Drop the paper and plastic bags!  Instead put to use a reusable lunchbox system like Laptop Lunchboxes, or RubberMaid’s lunchblox.  These containers are the perfect size for a child’s meal.  Both are BPA free.



Water anyone?  Fun ways to transition kids to water is to add flavor with fruit!  Fresh fruit gives the enhancement of flavor without the added sugar.  Try an assortment of fresh berries, watermelon or citrus blends!  My first choice in water bottles is the inexpensive insulated Polar Sport in a 12 or 24 oz. size. They come in various colors, designs, and are also BPA and phalate free.   For ice cold drinks until dismissal, fill half-way with water and store in the freezer the night before.  Fill the next morning with water.  Your kids will thank you for it on those hot and muggy days!

Let’s start with the basics:

  • Avoid processed foods
  • Use all-natural and organic when possible, esp. corn and soy
  • Keep lunches minimal in sugar
  • Purchase colorful foods
  • Offer nutrient dense items
  • Avoid desserts like cookies or pastries

The Main Dish

Leftovers.  To keep leftovers warm until lunch, trying using a Thermos BPA-free Foogo container.  They come in 7, 10 or 16 oz. sizes.

Sandwiches.  There are many wonderful brands of gluten-free breads like Rudi’s or flourless, sprouted-grain breads like Ezekiel made by Food for Life. The benefits to eating low-glycemic, nutrient dense sprouted breads means the absence of blood sugar surges found with conventional breads.
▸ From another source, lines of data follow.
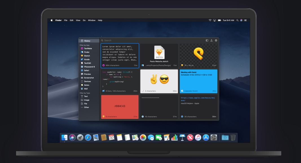301x163 pixels.
Task: Open the apple.com macOS Mojave link clip
Action: point(198,107)
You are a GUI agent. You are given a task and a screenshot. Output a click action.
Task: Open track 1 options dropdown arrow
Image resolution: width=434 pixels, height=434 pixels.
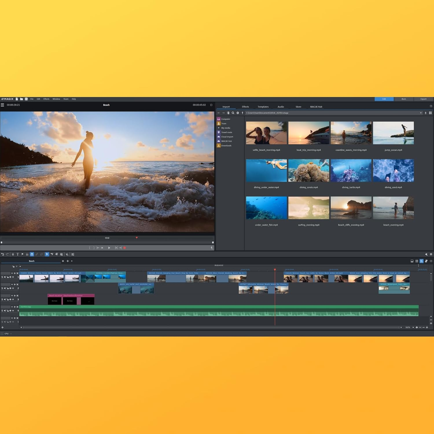(x=12, y=273)
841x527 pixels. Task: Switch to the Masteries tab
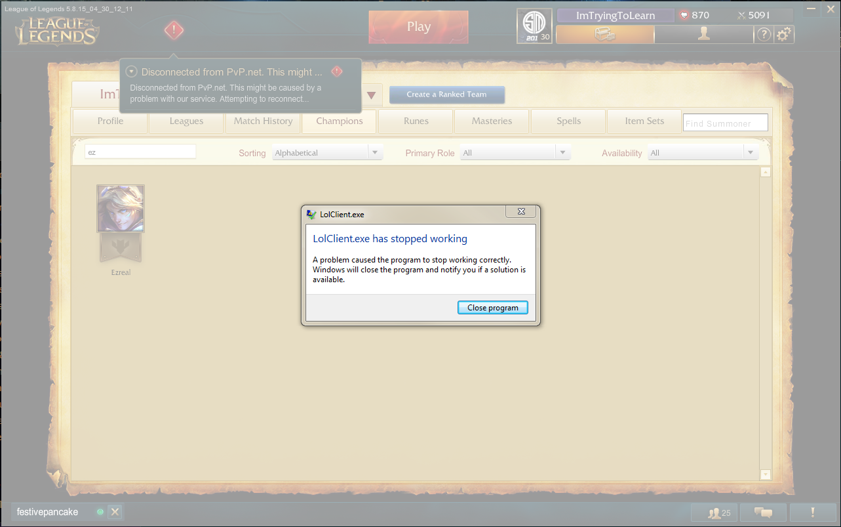click(492, 121)
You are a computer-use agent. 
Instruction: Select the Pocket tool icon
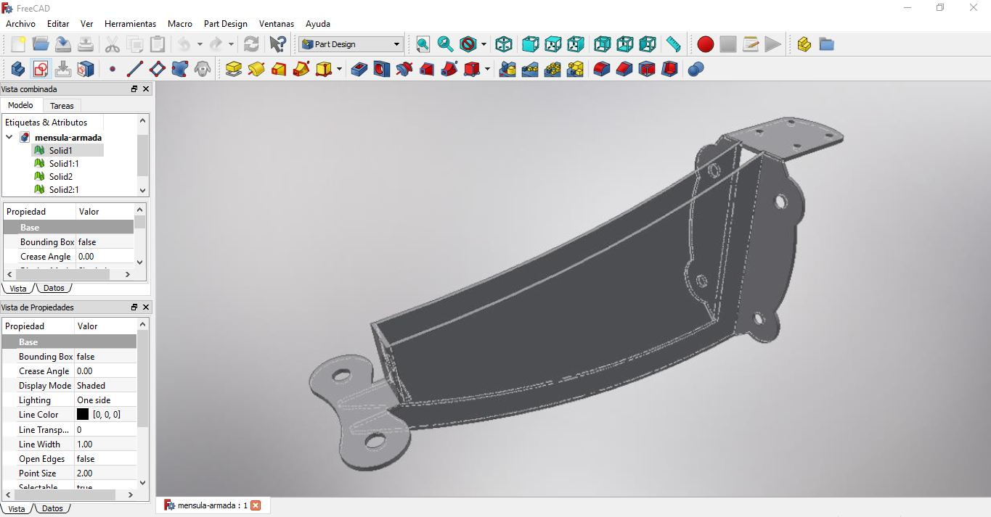[359, 69]
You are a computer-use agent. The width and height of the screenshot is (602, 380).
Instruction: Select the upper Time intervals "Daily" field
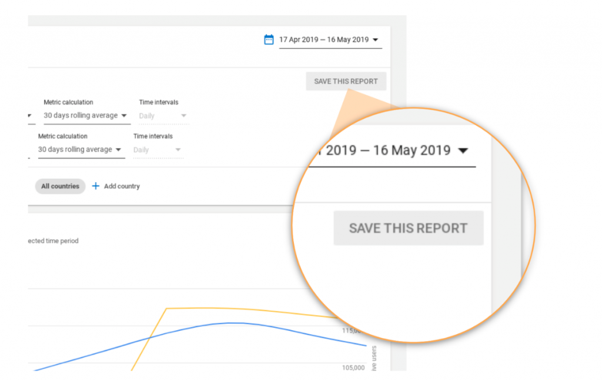147,116
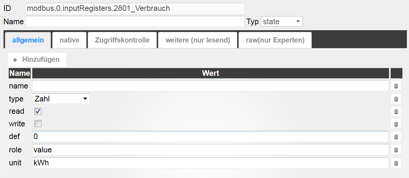Open raw(nur Experten) tab
This screenshot has height=178, width=409.
[275, 40]
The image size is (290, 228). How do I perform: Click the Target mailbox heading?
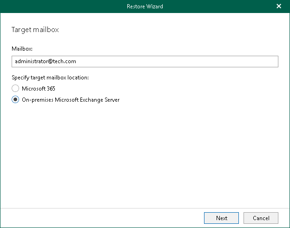tap(35, 30)
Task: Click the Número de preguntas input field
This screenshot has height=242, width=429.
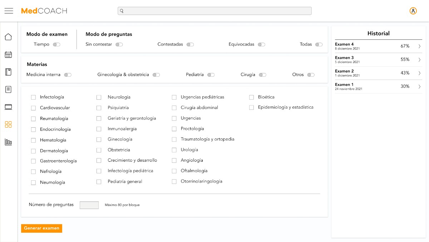Action: pyautogui.click(x=89, y=205)
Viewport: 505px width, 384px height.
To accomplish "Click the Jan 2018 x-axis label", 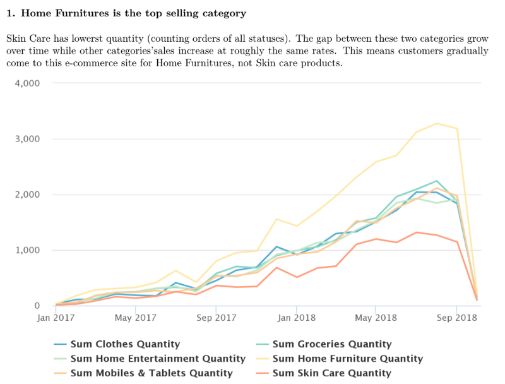I will point(296,318).
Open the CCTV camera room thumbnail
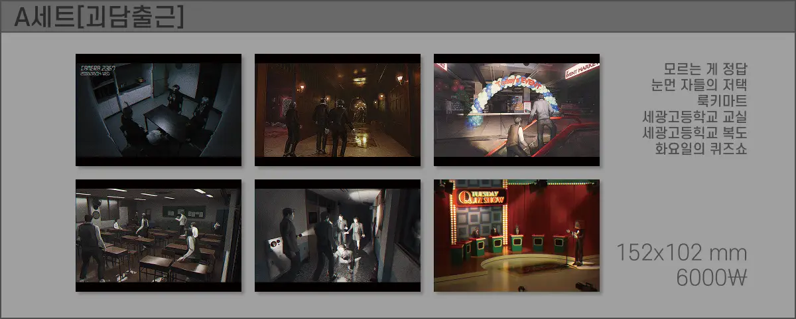 158,110
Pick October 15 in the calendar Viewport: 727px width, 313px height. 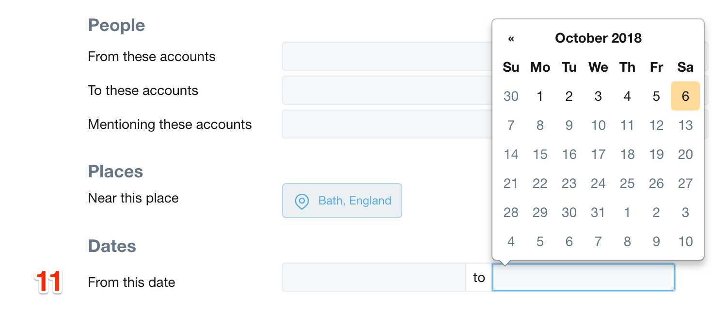tap(540, 154)
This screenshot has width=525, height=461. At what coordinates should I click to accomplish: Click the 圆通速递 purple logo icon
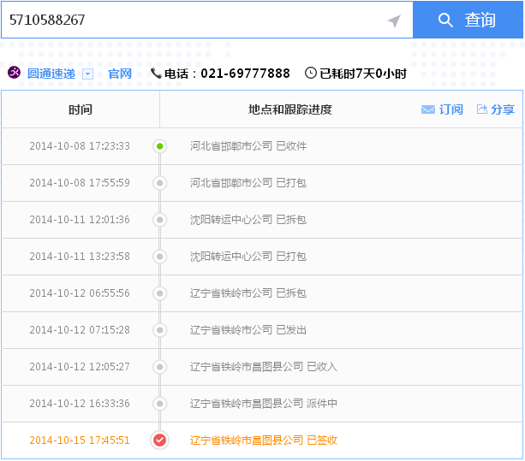(x=15, y=74)
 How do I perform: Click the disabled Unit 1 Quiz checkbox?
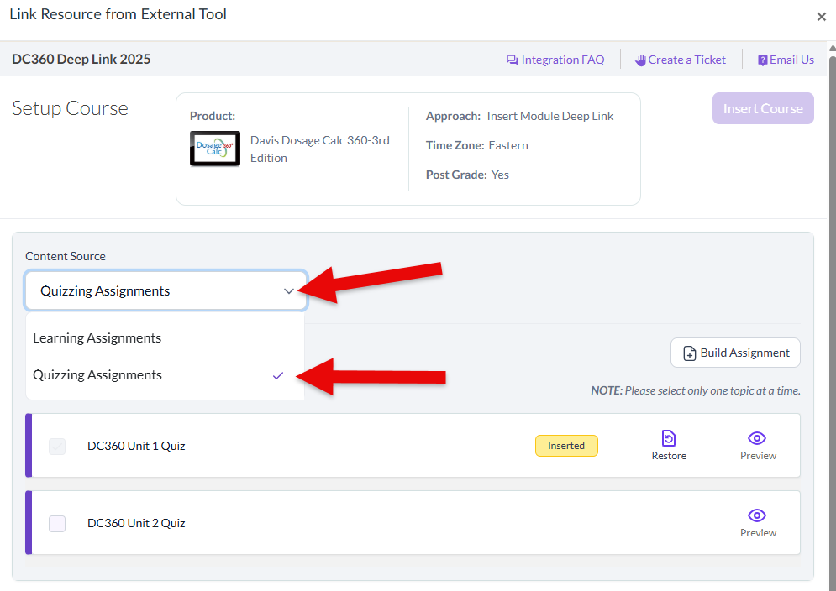57,447
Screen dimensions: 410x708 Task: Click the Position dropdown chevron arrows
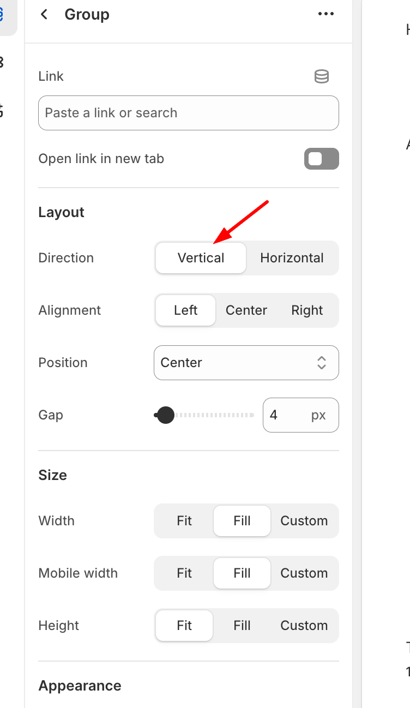[x=322, y=363]
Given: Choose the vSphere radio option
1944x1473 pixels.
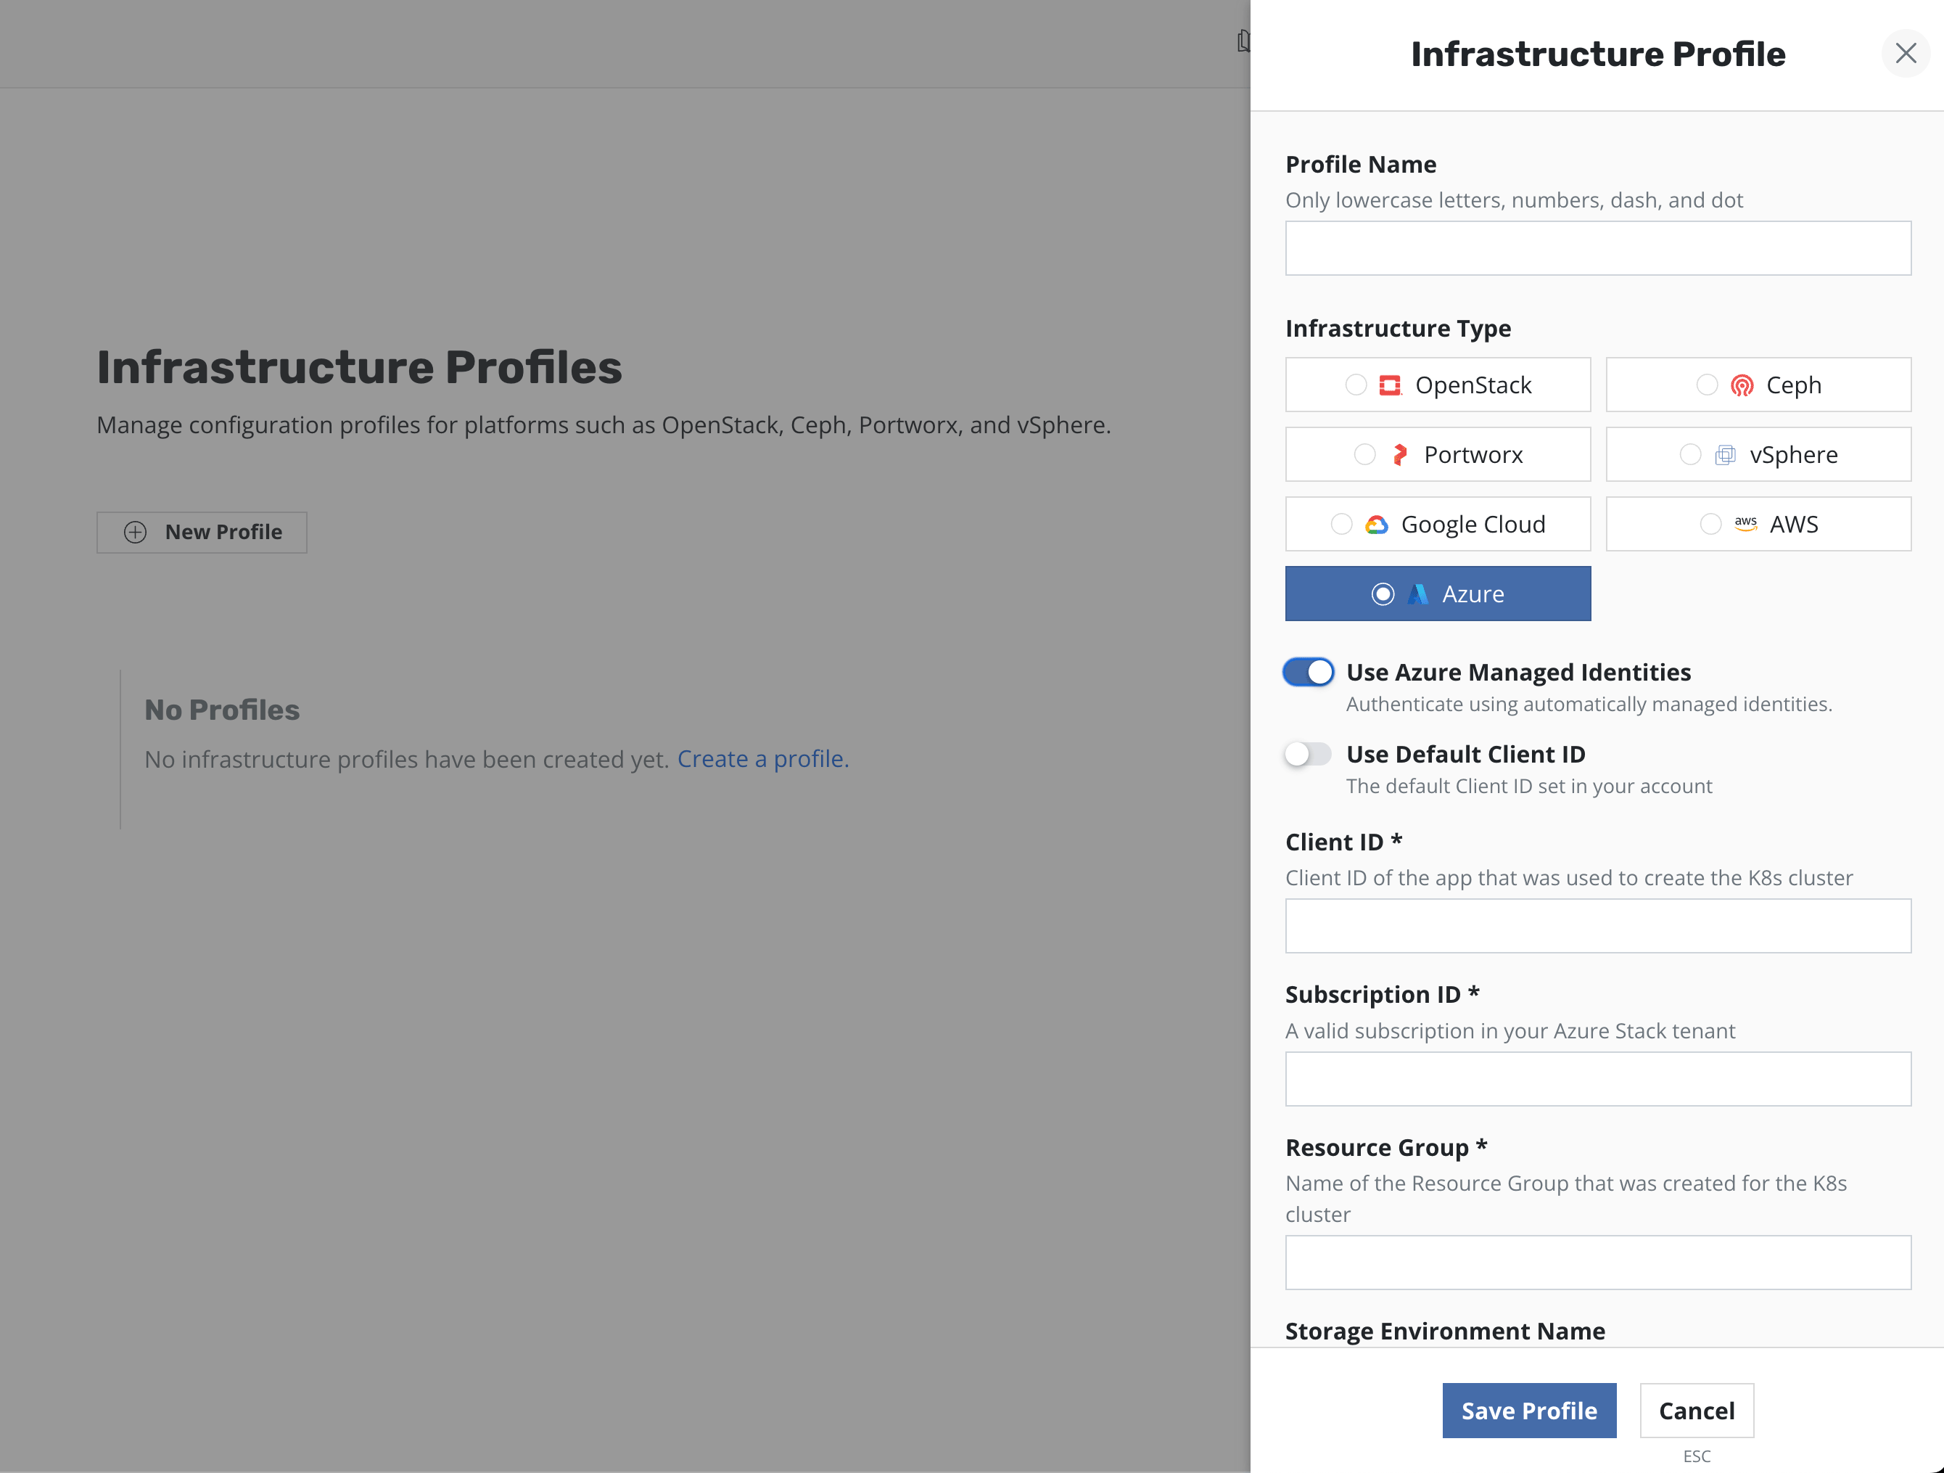Looking at the screenshot, I should [x=1690, y=454].
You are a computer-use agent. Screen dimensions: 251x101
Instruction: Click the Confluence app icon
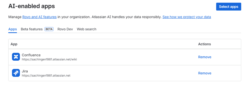(x=16, y=57)
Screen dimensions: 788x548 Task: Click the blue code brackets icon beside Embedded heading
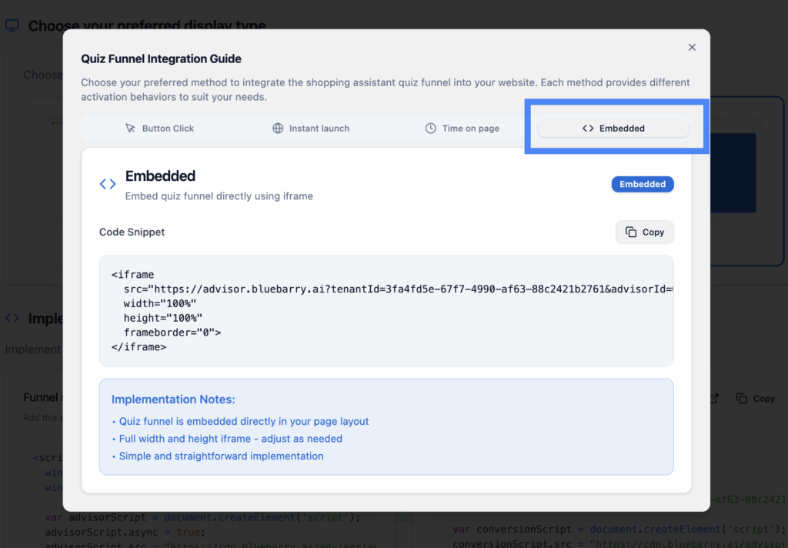[x=106, y=184]
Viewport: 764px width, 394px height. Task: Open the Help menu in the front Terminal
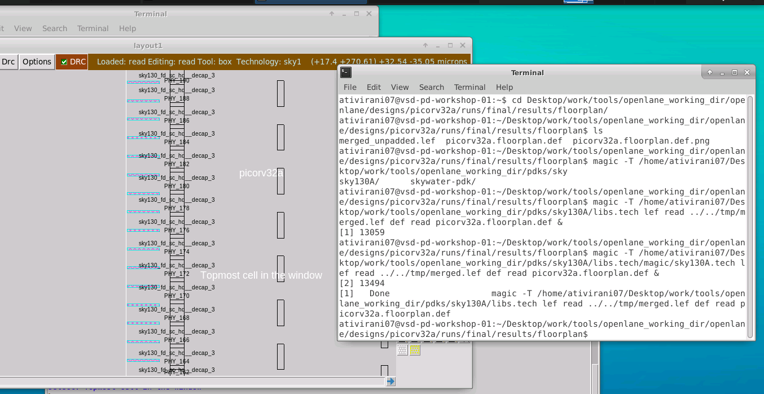click(x=504, y=87)
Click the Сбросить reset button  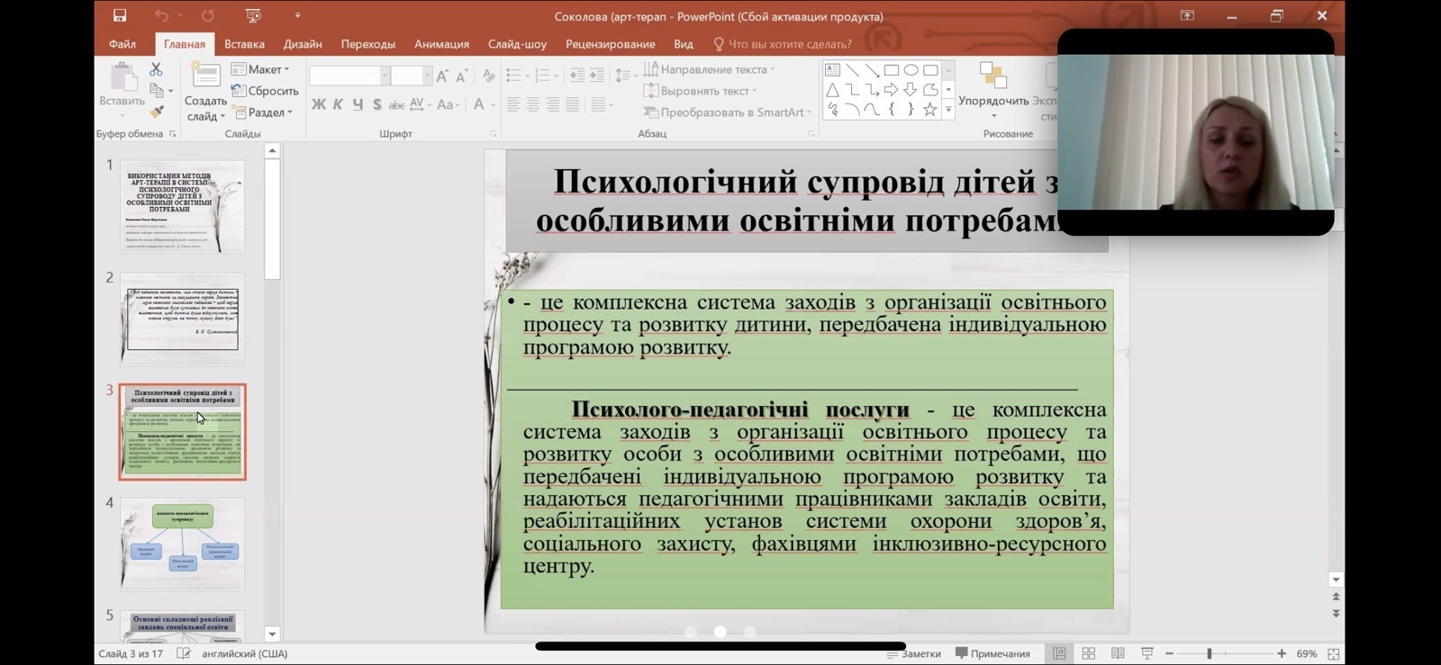pos(265,91)
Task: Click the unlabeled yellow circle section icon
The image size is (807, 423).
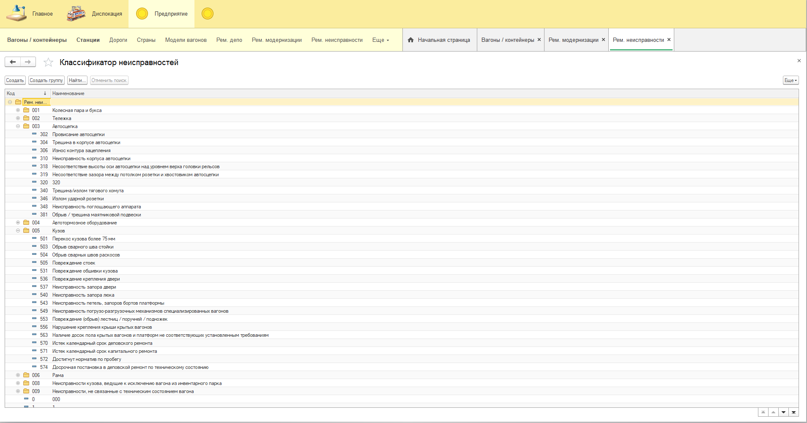Action: pos(207,14)
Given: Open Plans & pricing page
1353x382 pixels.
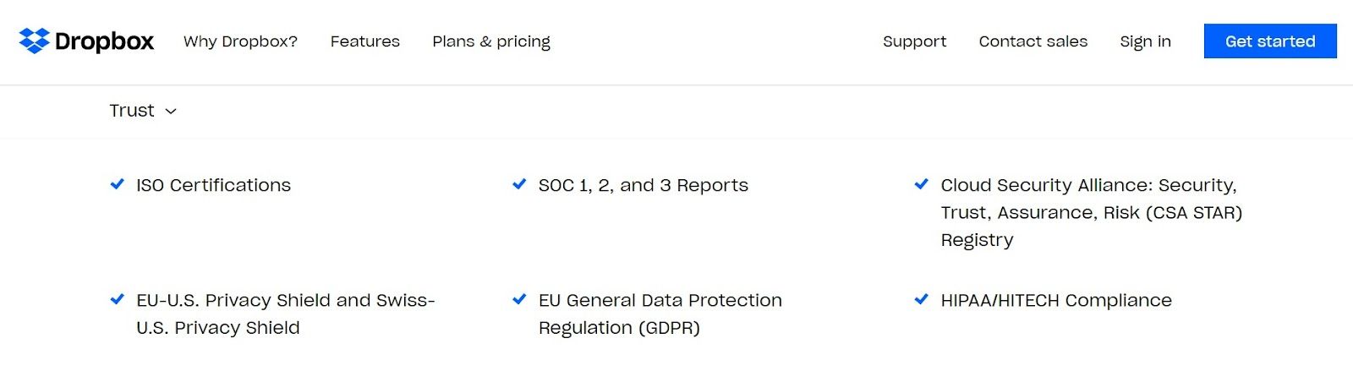Looking at the screenshot, I should tap(490, 41).
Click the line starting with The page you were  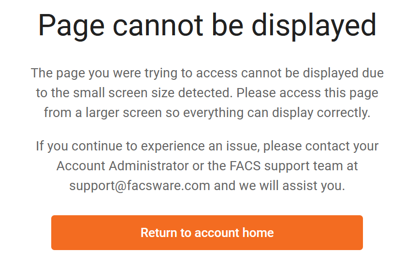click(207, 73)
Nut butters.  An alternative to the proverbial PB&J!  Add a high calcium choice like almond butter, local honey and add bee pollen (local bee pollen can help with allergies, but do not use with bee-sting allergies unless under a physician’s care).  Bee pollen is loaded with B vitamins, contains 8 of the essential amino acids that play an important role in body function. For the pickier set line with banana slices or a chocolate hazelnut spread instead.  Another option would be to ditch the bread and cut apples into slices and use the nut butter as a dip.

Salads.  I consider salads the most versatile of all the lunch choices.  Salads are also a great way to get greens and a plethora of nutrients into your child’s diet.  You can add just about anything to a salad to make it colorful, tasty and nutritious!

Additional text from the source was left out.